Si les communautés musulmanes acceptent de regarder le problème posé par une jeunesse déchirée par des appartenances conflictuelles, elles pourront prendre leur part de responsabilité. Au lieu de crier au racisme et à l'amalgame, les musulmans d'Europe réfléchiront à des moyens d'atténuer le malaise ressenti par les jeunes générations. Lesquels? Il est bien difficile de répondre à cette question.

Il faudrait peut-être offrir d'autres moyens de se révolter aux centaines de jeunes hommes et femmes qui haïssent l'Europe comme ils se haïssent eux-mêmes. Le sport, l'art, l'action associative et l'entrepreneuriat sont des pistes à envisager. Mais, comme on ne fera pas d'une génération entière des DJs ou des gardiens de but, il faudrait peut-être explorer d'autres voies. Le service militaire peut éventuellement dissiper cette énergie et en faire quelque chose de positif. Le sujet est immense et il n'y a pas de recette miracle.

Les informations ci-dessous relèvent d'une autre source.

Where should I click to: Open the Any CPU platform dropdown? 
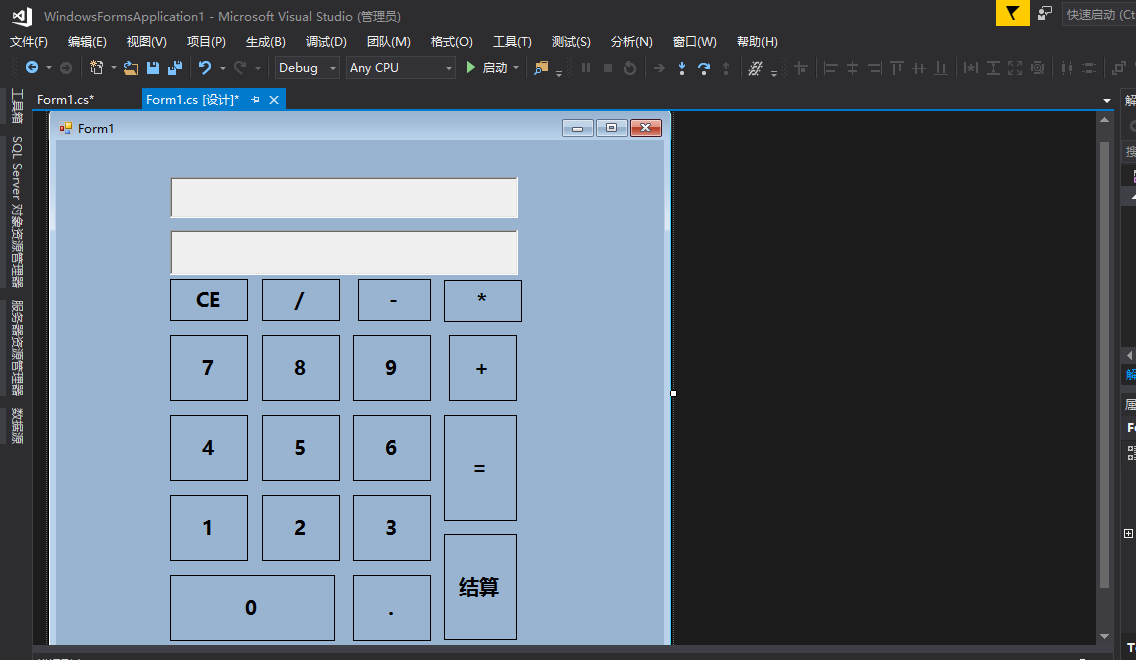click(449, 68)
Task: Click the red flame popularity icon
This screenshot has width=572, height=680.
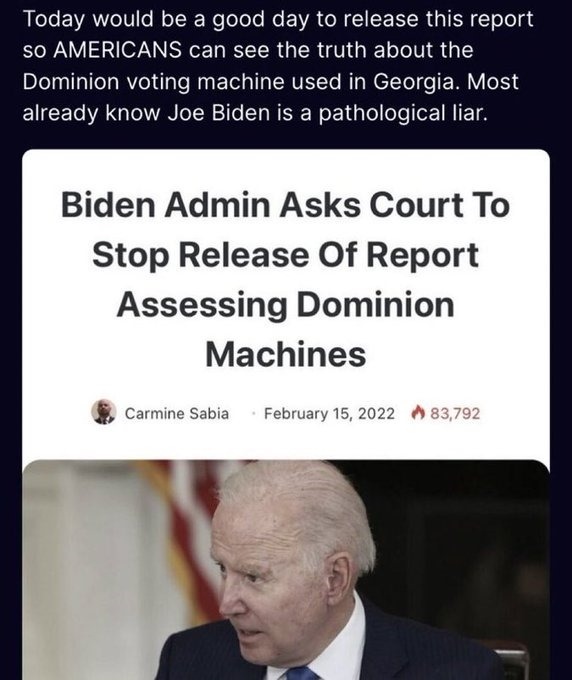Action: (x=417, y=413)
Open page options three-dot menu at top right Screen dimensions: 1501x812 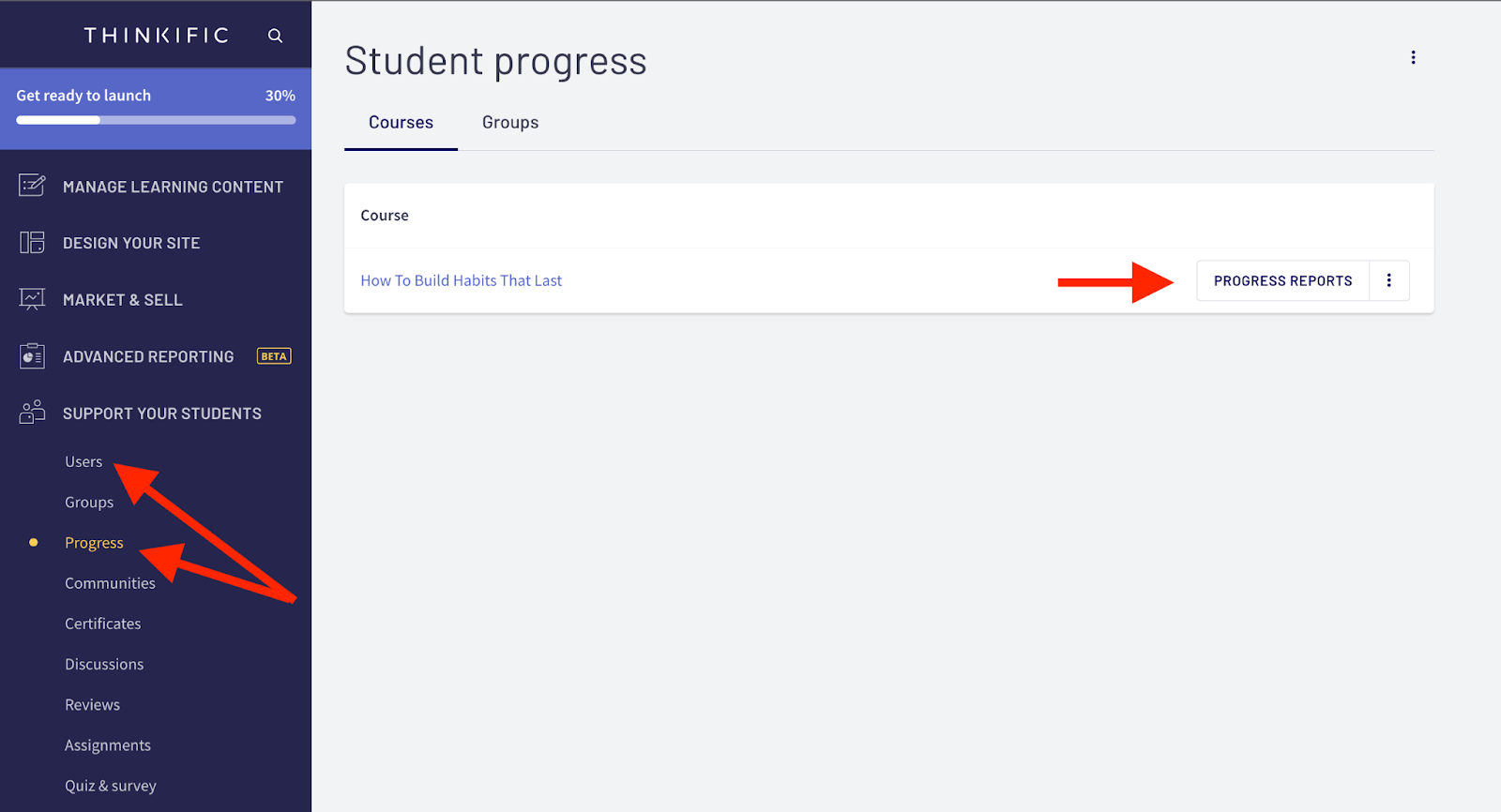pyautogui.click(x=1413, y=58)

La théorie de l'homme marginal évite de perdre du temps dans des controverses sans fin avec les prédicateurs et les représentants du culte musulman. Elle permet d'agir vite et bien tout en respectant les convictions religieuses de chacun. Elle parvient surtout à effleurer ce que ni l'enquête judiciaire ni l'assistance sociale ne peuvent approcher: l'âme. Personnellement et en tant que musulman bi-national, je préfère avoir affaire à un problème de sociologie qu'à une guerre de civilisation.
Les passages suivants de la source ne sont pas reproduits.